The D day came for me, as I started experiencing cramps in my lower abdomen, which came at intervals. I just knew that was sighns that I was in labour. So I carried my already pack suitcase and called on my landlady who was, thank God available, she drove me to the hospital where I was to have my baby.
I was checked in by the nurse attendant at the counter, the midewife came to check how long I was dilated.
I was just 4cm, she told me I had a long way to go but that everything was alright. The contractions came harder, she came back to me, after checking me she still said, its still the same gal, you better save your strength for latter.
I kept having contractions that were very close in between but hadn't dilated enough to start the push. From one hour to four till almost twelve hours having contractions and not dilated more than 4cm. The doctor decided to induce me which was the worst thing that could happen to me, still no way and I think the inducement did something because my baby was ready to be born but the passage was not ready, so the doctor decided instead of waiting any longer which might hurt me and my baby we should take that route.
They had to call up my husband for his consent before the procedure. My husband was reluctant to give his consent for almost 1hour, while I was groaning in pains waiting for just the "yes" which would relieve me of the pain I was experiencing.

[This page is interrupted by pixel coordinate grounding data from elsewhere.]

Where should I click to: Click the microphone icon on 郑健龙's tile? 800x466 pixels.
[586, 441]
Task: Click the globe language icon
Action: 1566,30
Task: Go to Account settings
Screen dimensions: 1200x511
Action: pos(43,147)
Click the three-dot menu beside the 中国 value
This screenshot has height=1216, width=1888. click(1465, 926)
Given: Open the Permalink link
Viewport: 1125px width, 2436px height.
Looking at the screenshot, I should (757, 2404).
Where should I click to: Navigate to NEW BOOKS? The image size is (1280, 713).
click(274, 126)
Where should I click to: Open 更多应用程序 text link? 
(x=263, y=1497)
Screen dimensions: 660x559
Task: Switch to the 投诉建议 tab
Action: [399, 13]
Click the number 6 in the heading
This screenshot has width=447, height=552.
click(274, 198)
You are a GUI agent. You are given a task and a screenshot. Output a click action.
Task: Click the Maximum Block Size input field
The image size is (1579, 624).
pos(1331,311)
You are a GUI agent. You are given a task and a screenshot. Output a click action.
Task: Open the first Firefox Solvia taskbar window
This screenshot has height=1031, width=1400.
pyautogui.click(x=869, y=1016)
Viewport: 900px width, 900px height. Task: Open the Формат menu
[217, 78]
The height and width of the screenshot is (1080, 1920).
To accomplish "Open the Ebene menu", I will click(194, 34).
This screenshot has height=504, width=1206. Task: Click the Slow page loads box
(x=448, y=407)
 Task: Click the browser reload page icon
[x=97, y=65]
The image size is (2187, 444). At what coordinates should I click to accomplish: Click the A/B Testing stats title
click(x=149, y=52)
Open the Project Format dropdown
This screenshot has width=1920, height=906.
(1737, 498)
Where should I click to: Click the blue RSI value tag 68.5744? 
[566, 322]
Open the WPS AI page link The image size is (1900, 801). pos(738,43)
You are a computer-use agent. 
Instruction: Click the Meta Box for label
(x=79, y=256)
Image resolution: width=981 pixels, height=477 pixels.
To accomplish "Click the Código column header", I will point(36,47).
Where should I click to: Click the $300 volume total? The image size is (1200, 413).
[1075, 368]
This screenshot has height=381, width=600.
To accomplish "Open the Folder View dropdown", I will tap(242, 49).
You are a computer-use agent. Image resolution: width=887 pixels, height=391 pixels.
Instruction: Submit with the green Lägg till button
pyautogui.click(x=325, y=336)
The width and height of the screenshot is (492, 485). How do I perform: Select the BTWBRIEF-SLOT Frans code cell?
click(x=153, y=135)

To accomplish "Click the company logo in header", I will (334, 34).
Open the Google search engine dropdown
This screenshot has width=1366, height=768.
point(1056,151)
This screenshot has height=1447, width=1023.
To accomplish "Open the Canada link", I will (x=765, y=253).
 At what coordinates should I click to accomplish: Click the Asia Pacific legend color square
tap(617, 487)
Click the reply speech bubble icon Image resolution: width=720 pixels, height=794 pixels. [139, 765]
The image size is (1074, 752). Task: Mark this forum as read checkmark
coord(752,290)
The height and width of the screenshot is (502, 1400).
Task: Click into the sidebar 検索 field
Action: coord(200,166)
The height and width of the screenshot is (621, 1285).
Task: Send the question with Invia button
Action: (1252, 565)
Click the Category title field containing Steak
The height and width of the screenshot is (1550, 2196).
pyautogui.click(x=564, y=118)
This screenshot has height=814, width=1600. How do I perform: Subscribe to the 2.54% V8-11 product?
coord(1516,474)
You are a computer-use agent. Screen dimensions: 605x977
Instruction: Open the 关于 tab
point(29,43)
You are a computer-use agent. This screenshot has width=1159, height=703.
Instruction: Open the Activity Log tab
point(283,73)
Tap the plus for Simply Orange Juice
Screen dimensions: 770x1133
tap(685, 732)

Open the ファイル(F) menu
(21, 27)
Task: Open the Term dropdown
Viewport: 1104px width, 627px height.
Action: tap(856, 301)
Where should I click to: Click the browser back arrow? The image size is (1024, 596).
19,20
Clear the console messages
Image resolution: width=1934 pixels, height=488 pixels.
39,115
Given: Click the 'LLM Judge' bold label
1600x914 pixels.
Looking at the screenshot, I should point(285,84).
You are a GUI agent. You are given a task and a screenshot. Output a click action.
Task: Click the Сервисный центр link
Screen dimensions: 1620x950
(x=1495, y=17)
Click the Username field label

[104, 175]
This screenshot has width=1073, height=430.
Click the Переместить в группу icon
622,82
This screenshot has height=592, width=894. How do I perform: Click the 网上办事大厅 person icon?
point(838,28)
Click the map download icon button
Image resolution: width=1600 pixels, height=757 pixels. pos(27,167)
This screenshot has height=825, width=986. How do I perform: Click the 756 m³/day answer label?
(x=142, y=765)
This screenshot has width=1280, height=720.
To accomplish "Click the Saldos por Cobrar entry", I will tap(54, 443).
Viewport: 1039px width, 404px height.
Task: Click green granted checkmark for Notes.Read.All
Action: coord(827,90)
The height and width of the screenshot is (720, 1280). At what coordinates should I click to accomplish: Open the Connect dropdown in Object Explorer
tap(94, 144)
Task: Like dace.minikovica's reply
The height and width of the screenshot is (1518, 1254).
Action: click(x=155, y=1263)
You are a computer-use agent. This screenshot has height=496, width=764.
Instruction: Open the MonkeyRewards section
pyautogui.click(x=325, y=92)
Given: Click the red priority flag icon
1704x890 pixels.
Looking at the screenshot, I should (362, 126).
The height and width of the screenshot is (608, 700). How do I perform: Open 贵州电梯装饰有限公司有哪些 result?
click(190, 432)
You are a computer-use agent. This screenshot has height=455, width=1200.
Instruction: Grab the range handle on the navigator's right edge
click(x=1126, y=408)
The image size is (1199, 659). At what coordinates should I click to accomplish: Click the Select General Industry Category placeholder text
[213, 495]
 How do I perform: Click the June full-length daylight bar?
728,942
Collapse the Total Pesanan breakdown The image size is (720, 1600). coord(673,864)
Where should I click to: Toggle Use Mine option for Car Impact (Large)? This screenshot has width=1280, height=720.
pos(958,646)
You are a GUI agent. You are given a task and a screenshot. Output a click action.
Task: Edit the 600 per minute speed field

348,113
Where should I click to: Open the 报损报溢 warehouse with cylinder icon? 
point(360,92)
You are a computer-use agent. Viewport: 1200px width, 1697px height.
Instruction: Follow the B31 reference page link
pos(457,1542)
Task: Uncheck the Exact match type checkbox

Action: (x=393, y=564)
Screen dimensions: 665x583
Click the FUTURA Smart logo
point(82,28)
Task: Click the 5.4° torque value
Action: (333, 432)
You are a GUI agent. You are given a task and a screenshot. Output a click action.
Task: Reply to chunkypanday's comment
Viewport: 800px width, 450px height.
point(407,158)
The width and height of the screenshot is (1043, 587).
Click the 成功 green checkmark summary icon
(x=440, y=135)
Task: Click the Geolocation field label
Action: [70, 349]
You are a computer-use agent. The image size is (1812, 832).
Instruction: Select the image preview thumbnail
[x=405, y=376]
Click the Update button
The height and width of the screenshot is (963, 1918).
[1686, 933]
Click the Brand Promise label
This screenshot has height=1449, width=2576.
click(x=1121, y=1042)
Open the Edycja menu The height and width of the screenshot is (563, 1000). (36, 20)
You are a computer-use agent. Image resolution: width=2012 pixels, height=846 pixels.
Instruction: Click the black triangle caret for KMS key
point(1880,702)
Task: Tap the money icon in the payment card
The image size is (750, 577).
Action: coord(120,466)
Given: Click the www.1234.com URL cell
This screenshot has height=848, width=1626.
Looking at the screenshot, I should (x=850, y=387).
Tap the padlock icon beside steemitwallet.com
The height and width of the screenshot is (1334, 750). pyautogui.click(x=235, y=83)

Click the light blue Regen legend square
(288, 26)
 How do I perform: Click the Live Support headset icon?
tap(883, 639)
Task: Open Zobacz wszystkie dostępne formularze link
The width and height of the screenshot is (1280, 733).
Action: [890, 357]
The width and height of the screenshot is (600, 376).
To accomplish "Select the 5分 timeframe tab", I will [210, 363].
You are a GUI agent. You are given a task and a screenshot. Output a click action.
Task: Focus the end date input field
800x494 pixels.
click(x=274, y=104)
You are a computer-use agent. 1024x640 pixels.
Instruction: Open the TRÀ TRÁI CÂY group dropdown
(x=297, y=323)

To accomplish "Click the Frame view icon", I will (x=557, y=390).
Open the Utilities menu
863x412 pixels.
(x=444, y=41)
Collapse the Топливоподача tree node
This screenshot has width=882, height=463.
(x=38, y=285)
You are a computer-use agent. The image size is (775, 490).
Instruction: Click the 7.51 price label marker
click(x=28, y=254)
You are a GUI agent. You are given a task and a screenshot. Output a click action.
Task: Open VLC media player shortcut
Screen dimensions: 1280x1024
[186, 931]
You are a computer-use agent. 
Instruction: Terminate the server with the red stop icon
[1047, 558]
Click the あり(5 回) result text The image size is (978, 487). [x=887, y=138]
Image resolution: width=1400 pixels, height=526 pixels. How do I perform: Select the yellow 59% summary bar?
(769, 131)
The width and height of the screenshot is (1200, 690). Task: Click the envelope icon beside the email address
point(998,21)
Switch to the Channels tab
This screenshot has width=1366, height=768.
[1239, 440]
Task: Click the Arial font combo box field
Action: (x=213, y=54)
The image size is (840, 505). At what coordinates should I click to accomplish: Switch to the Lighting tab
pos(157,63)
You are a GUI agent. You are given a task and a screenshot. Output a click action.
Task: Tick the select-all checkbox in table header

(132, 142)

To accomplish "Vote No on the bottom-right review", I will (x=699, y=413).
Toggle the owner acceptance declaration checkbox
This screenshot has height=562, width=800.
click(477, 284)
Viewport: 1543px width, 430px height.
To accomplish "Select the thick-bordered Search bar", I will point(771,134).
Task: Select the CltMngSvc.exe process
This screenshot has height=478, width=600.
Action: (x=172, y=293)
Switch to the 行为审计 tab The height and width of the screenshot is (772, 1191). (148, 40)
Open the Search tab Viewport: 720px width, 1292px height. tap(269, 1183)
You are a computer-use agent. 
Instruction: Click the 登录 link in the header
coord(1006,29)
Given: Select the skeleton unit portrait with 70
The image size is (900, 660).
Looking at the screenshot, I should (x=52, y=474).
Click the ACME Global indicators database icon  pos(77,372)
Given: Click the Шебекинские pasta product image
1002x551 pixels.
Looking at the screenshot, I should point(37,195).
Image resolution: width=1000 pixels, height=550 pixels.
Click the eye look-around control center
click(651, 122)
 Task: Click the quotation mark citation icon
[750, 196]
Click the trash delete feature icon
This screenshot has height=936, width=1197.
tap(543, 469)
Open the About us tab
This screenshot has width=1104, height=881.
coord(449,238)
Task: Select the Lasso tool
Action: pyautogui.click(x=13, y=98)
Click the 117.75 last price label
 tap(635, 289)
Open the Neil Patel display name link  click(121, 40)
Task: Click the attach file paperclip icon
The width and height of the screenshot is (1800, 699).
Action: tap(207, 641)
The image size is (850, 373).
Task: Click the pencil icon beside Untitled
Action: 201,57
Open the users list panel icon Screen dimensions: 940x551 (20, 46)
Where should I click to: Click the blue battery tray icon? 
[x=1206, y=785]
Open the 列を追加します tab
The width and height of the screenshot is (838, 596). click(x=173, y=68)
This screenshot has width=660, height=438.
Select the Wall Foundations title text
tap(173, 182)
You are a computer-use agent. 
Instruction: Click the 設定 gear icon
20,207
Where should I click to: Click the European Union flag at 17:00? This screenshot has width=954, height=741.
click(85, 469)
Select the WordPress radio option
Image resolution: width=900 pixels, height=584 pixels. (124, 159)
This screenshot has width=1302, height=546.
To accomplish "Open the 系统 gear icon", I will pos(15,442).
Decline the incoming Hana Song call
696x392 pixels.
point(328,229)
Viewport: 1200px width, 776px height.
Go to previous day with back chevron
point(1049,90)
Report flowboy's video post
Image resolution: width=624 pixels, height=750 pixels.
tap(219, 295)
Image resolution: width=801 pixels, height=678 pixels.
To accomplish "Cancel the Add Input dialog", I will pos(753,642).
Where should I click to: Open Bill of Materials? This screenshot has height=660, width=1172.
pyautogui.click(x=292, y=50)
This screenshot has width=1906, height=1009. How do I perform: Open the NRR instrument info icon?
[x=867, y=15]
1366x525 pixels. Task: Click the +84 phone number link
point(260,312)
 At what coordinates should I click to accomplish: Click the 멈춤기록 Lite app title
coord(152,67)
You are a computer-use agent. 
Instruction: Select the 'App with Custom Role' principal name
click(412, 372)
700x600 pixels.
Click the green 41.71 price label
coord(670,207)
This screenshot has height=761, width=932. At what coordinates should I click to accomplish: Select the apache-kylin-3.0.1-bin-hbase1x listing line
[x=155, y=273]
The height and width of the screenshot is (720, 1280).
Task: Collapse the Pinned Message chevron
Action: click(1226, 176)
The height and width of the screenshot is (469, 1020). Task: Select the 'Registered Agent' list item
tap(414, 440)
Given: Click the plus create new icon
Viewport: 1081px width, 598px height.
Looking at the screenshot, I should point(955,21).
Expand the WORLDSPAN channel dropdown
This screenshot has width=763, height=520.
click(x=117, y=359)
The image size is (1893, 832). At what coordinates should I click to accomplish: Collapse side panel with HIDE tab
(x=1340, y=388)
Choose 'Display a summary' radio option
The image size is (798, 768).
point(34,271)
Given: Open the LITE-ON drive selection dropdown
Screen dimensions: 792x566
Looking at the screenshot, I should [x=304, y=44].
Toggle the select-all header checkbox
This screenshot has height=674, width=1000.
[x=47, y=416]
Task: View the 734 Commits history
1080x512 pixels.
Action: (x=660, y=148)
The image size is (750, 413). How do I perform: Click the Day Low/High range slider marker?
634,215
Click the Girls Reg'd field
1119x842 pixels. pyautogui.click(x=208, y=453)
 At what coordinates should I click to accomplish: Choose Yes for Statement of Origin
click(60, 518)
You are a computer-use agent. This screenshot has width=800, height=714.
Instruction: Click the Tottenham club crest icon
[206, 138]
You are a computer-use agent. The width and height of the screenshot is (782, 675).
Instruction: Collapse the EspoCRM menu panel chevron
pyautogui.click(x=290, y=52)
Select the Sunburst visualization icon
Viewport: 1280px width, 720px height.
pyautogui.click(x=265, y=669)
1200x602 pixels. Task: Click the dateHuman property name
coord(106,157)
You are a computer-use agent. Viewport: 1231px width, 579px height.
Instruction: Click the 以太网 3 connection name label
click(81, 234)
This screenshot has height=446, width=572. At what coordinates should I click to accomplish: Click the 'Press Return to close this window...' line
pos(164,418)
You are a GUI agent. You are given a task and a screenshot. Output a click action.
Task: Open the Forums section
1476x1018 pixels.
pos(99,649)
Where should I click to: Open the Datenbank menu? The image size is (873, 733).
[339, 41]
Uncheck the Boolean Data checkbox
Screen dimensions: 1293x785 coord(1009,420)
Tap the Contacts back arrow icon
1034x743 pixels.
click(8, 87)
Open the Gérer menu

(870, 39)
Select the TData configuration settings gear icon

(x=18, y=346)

Finally, it came. He said the word. And before I knew what was happening, I was wheeled on a stretcher to the theatre. I was first give anastesic to numb any feeling in my lower body, seriously all the contractions vanished. I felt so peaceful, all I could hear were voices of the doctor and the widwife with the attendant present, it wasn't up to 10minutes when the doctor held up my baby for me to see and placed him in the midwife's arms as she started cleaning him up. The doctor was now working on me so fast, that I kept wondering what he was doing with such speed. I kept muttering prayers under my breath for God to direct him, there should be no mistake as I have heard of horrid stories.I refused to dwell on those stories, the Doctor was talking to me all this while and asking me questions, some I couldn't answer, I guess that was so that I wouldn't sleep off.
Minutes later, or should I say hours later, I didn't check the time so I can't actually say how long the operation took, but I was wheeled out to the post partum ward while the midwife followed with my baby.
I was given specific instructions not to lift my head for any reason, I was too weak to even ask the reason. That's how I laid on my back for 3days at a stretch. I couldn't breastfeed my baby because my milk hadn't come in. The attendant cleaned me daily and kept checking my back, I asked her why, she said she was checking in case I developed bedsores.OMG. The things we go through, on the fourth day, I could lift my head and I was encouraged to try and walk.
It was so painful, I was bent over because of the pain that didn't allow me walk erect.And this past 3days I was not eating anything except the drip which according to them gave me all the nutrients I needed.
Almost five days in the hospital, though it was worth it, my baby hail and hearty gave me the consolation even though I couldn't care for him. My family helped me my baby, from diapering, to helping me breastfeed him, to bathing him. I really wished I could but the stitches on me didn't let me.
I could go on and on with my experience during the caesarian section but my last thought is that mothers should embrace vaginal or natural childbirth, because its easier, less painful, less exposure to infection and complication,less expensive and more or else gives you the chance to bond with your baby during the first hours of his birth.